▸ SET PROBLEM
Express the rows below as a Markdown table with the columns "No." and "Line". Begin at the line that contains "You are a computer-use agent." and stop after the last line of the rows, skipping blank lines and leaving the pictures out of the answer.

(Text and item location entries)
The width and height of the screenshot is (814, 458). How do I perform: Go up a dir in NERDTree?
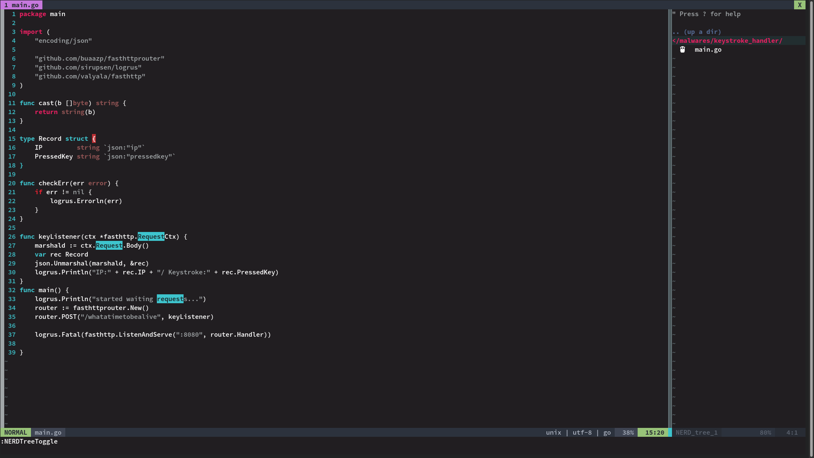[x=697, y=32]
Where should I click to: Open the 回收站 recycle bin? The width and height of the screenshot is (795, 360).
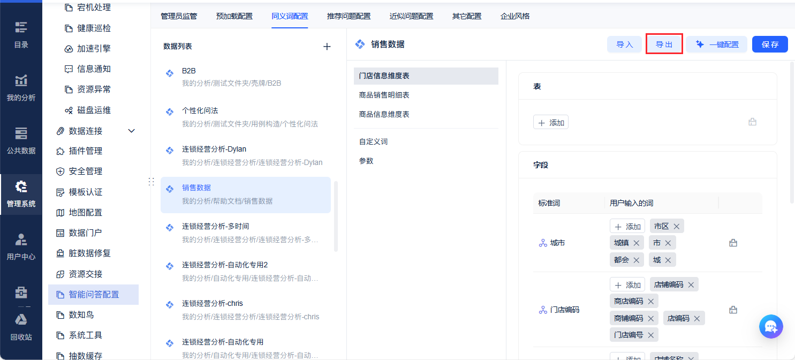[21, 326]
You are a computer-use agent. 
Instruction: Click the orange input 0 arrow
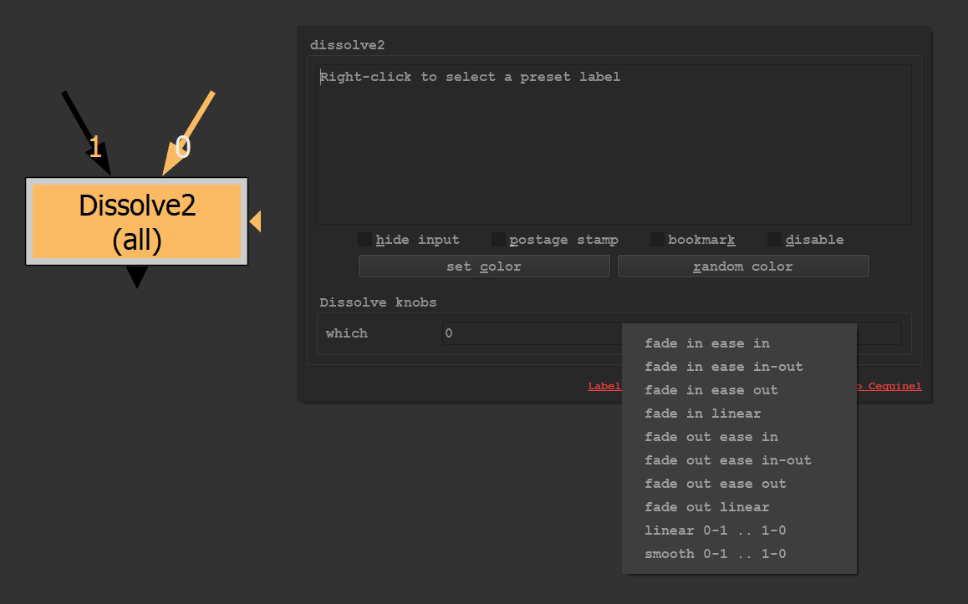click(191, 129)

▸ RESULT FOR THIS EXERCISE
| No. | Line |
|---|---|
| 1 | You are a computer-use agent.  |
| 2 | Instruction: Click the orange input 0 arrow |
| 3 | click(191, 129) |